▶ _Passage provided_
*** Begin section ***
Ten years ago [the urban market] was in its infancy," said Gensler. "It was a culture that was literally getting its footing, especially on the commercial side of the cultural fence, but now it is has reached its second age where a lot of the founders are all grown up and running multimillion-dollar global companies. As with any culture, this one has evolved and is now regenerating itself. The evolution right now is more about its maturity." This maturity is why the word "urban" is also no longer applicable.

"The term we use now is mash culture. We stole that from the music industry in the UK," said Gensler about the creation of new music from borrowing and stealing (for example, the work of 2ManyDJs or Richard X). That is what youth culture is about today - borrowing from previous generations and creating this kind of mish-mashed, customised culture that involves hip hop, action, sports, and is very much involved in fashion, music, entertainment and content development. Mash applies more than urban because a lot of the consumers that push forward this urban marketplace don't live in cities."

Mash market, today's youth market, is far more encompassing and far-reaching than just trends permeating the US, such as the growing Hispanic and Asian influences. It is instead a ubiquitous value system suited for an interconnected audience.

"It has nothing to do with your skin colour, your religion, or your geographic location," said Gensler. "It has to do with a style sensibility and a way that people approach things. It's youth-driven, not urban. Hip hop is just a part of the thread in the fabric of youth culture. It is 100% not about a black market or anything like that. If you stay focused on making a great product with value you can stay apart of the fray."
*** End section ***
▶ _Actions to take_
1 > In the passage on mash culture, substitute "adulthood" for "maturity" and write out everything from "Ten years ago" down to "no longer applicable.".
2 > Carry the passage on mash culture forward from the point where it stops.
The listing has no role in any of this.

▶ _Recorded information_
*** Begin section ***
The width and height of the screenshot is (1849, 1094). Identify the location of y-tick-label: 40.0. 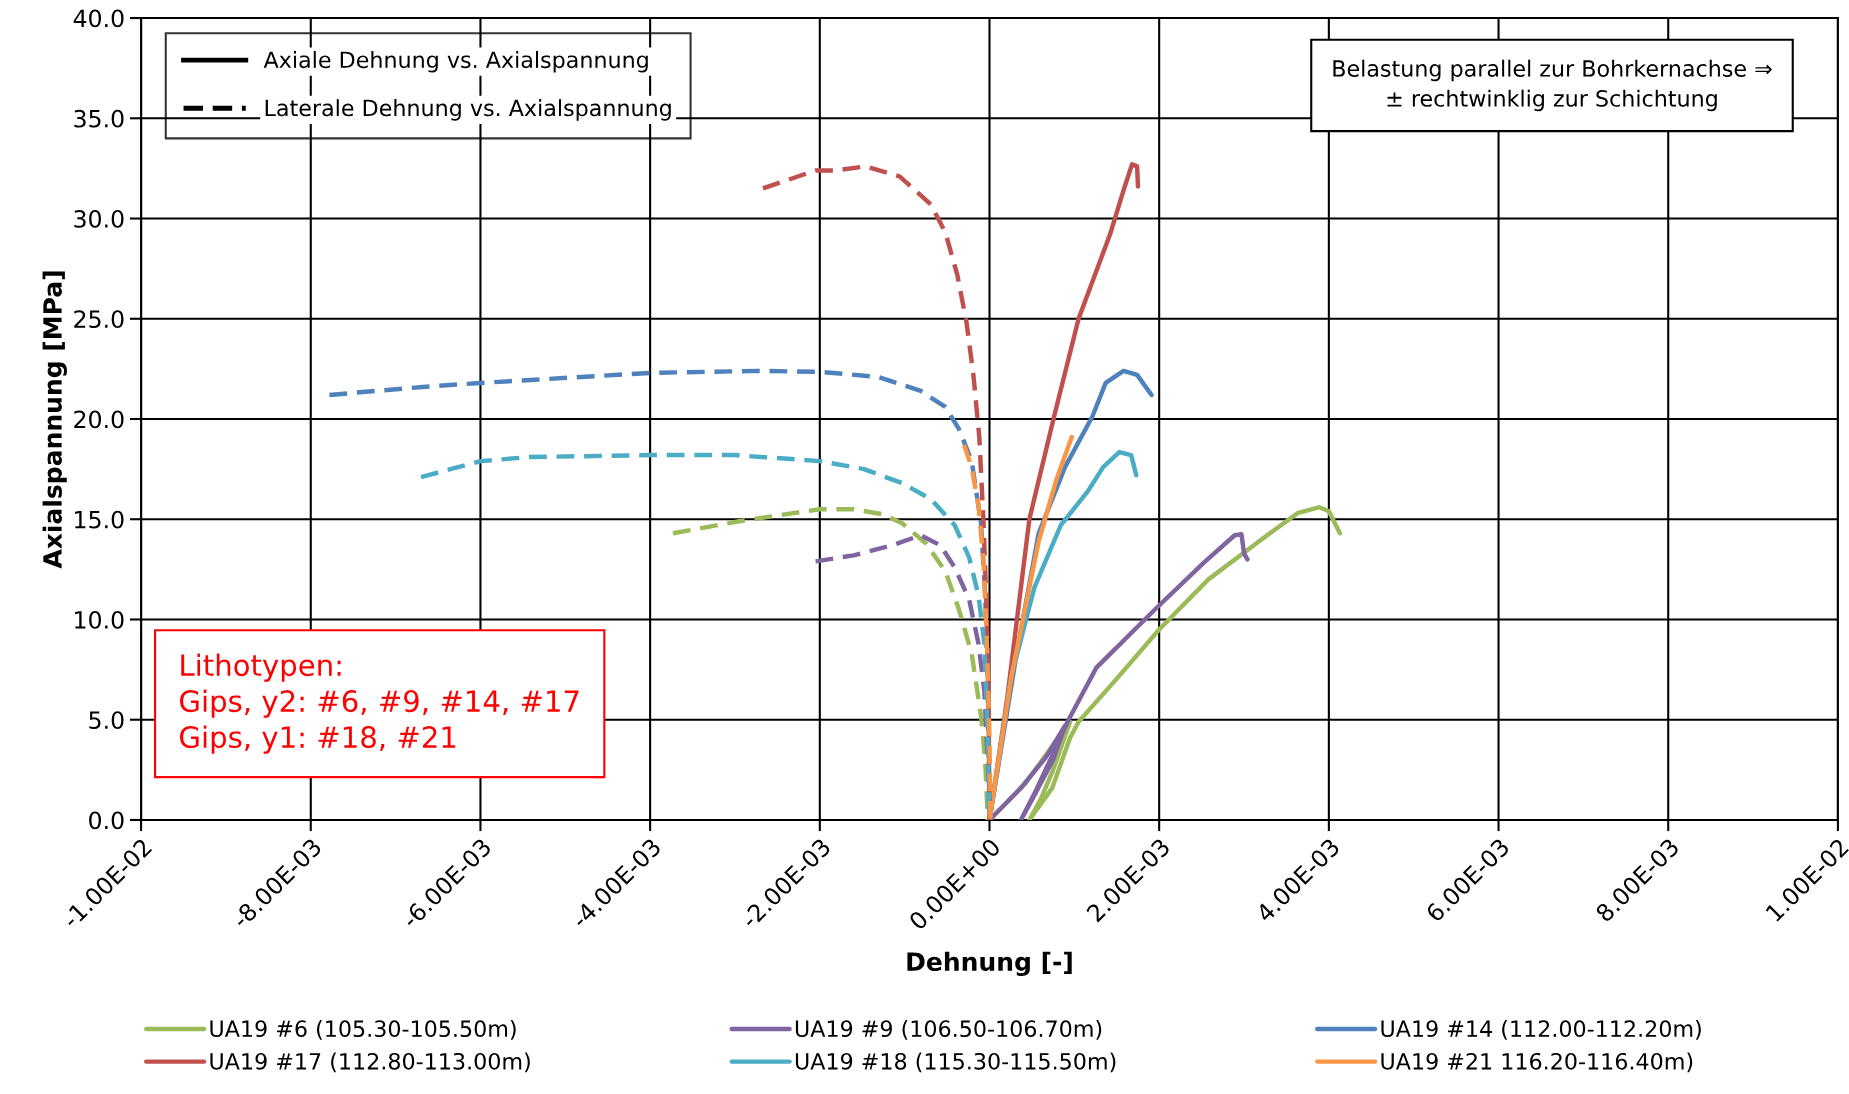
*** End section ***
▶ _Responses by task_
1 >
Ten years ago [the urban market] was in its infancy," said Gensler. "It was a culture that was literally getting its footing, especially on the commercial side of the cultural fence, but now it is has reached its second age where a lot of the founders are all grown up and running multimillion-dollar global companies. As with any culture, this one has evolved and is now regenerating itself. The evolution right now is more about its adulthood." This adulthood is why the word "urban" is also no longer applicable.

2 >
The next big thing is always just a heartbeat away waiting for its turn, according to Gensler.
"There is so much copying of other people's styles it personally just makes me sick," said Gensler about the men's urban apparel market. "Everyone literally sees the brown, orange, and white colour story and suddenly the whole world uses brown, orange, and white. These people are not designers. They are basically graphic stylists. It is so boring."

The market is devoid of ideas and he blames that in part on the frenzy over celebrities. Apparel companies are trying to hard to react quickly to them and failing to realise it is about designing a quality, innovative product. Although celebrity affiliation and star power is still hugely important to marketing a product or building a brand, "when it is done right it is very popular, but it can go wrong. Look at what Arnell did with Celine Dion."

As for Gensler's own future...
He has plans to buy a magazine and morph it into his own vision, launch a luxury street fashion brand, a footwear brand, and a boutique in Beverly Hills. "All of this is in actual development, not just hot air."
And how will he know what to market? According to another article, he'll probably be trolling for some alpha consumers. He'll find them by using something called "cool hunting,"
"a type of marketing research that has received a good bit of ink in the last year or two and developed something of a mystique along the way. Basically it involves some very cool-sensitive souls sniffing out the latest trends the way French pigs sniff out truffles. But instead of having their noses to the ground, cool hunters are attuned to consumption's leading edge and the ultra-hip people who reside there. These so-called "alpha consumers" are like alpha wolves; they lead the pack. What they wear, use, listen to, watch, eat, drink and think today sets the pattern for what the rest of us will be doing and consuming tomorrow."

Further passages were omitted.